Fenech Script – on second draft
Moving From First Draft to Second Wind: Taking FENECH into Draft Two with Script Editor Anthony Hayes
I started writing FENECH – The Jeff Fenech Story because I wanted to capture the raw, complicated, funny, stubborn, generous human being behind the belts and headlines. The first draft did its job: it wrestled a wild, sprawling life into a single, beating narrative. Now I’m deep into the second draft with script editor Anthony Hayes—and the work we’re doing together is sharpening the film into something leaner, braver, and, I believe, unforgettable.
“Working with incredible talents like Anthony Hayes reminds me why collaboration is the heartbeat of filmmaking. He brings not just skill, but truth and grit to every page—and that energy pushes me to dig deeper, to make Fenech the most powerful story it can be.”
Why Anthony Hayes
Anthony is one of those rare multi-hyphenates who understands story from the inside out—actor, writer, director, producer. He’s best known on screen for films and series like Animal Kingdom, The Light Between Oceans, War Machine and The Slap. As a filmmaker, he co-wrote, directed, produced and co-starred in Gold (2022) alongside Zac Efron and Susie Porter—a stripped-back survival thriller that proves how much drama you can squeeze from pressure, isolation and character. He’s also a two-time AFI/AACTA Best Supporting Actor winner (Look Both Ways and Suburban Mayhem), which tells you everything about his eye for truthful performance.

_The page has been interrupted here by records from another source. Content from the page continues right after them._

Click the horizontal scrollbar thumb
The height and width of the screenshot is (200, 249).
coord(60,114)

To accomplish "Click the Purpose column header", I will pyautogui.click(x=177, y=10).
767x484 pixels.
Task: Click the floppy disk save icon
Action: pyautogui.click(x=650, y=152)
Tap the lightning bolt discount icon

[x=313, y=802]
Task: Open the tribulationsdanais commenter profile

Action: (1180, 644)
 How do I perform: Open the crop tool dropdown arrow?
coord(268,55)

Working with someone who’s lived the grind of making a film like Gold—paring story to its tensile core, building tension without bloat—has been a gift to this draft of FENECH. Anthony’s feedback is never academic; it’s practical, actor-focused, and brutally honest about what will play when the camera rolls.

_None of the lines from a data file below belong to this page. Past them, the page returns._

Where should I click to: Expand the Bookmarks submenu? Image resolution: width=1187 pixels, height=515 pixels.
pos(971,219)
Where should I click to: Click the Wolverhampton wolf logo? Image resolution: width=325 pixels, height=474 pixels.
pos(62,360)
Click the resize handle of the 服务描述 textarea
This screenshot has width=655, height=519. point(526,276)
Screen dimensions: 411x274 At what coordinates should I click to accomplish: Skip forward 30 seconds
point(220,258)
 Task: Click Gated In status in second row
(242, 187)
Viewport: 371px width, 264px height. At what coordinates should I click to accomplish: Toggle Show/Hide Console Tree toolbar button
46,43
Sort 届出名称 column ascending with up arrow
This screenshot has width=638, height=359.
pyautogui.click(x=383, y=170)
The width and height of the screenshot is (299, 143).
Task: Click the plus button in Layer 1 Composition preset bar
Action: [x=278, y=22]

What We’re Changing in Draft Two
Point of view clarity. The script now hugs Jeff’s POV more tightly. When scenes move away from him, they do so to sharpen the blade: to reveal stakes, betrayals, or costs that will collide with him later.
A cleaner spine. We’ve organized the narrative around Jeff’s defining crucibles rather than a greatest-hits chronology—his early hunger and discipline, the rocket-ride to world titles, the toll of fame and loyalty, the injustice and aftermath of the Nelson saga, the love and family that ultimately tether him, and the near-death reckoning that reframed everything. Each movement now turns on a choice Jeff makes under heat, not just an event that happens to him.
Less exposition, more pressure. We’re cutting the dialogue that explains and doubling down on moments that corner Jeff—rooms where money talks in riddles, back-gym vows that cost more than they promise, hotel-room silences where a fighter faces the bill for all the bravado. When we do explain, it’s through behavior: the way Jeff wraps a hand, greets an old mate, or swallows an insult.
Performance fuel. Anthony’s actor brain has been crucial here. Beats are written to give performers playable actions—coax, needle, bluff, placate—so the drama lives between the lines. It’s the difference between “good scene” and “scene that breathes.”
“Powerful, exhausting, brilliant characters …”
Why This Version Hits Harder
Jeff’s story is bigger than boxing. It’s about identity, loyalty, injustice, pride, and the risk of loving something so much it nearly breaks you. This draft doesn’t flinch at the contradictions: the national hero who still carries street instincts; the loyal friend who sometimes paid for it twice; the showman who hates excuses; the husband and father who learns—too late in some rooms, just in time in others—what truly matters.
By grounding every chapter in a cost—what each win extracts, what each loss teaches—we’re making a film that feels lived-in, not ornamental. You feel the altitude in the lungs, the wrap biting into bruised knuckles, the fatigue that follows a bad decision home. And you feel the grace notes: a laugh that breaks tension, a wordless look that forgives more than a speech ever could.
Shaping the Film On Screen
Tone: muscular and intimate. Big-arena stakes with close-quarters honesty.
Pacing: fast where it should sprint (training, build-ups, media storms), still where truth needs oxygen (kitchen tables, hospital rooms, private reckonings)
Cinematography & sound: fights that put you in the ring—rhythm, breath, corner talk—contrasted with real-world quiet that lets consequences echo.
Performances: written to invite courage from the cast—no saints, no monsters, just people making choices under pressure.
Where We’re Headed
Draft Two is about precision: cutting away everything that isn’t Jeff’s truth and amplifying the beats that are. With Anthony pushing for clarity and character torque, the screenplay is evolving into the kind of story that doesn’t just recount a career; it tests a man—and lets the audience feel every round of that test.
It’s early to say “this is the draft,” but it’s fair to say this is the direction: fewer adornments, more consequence. Less mythology, more man. And that’s exactly how FENECH should land—heavy, human, and impossible to shake.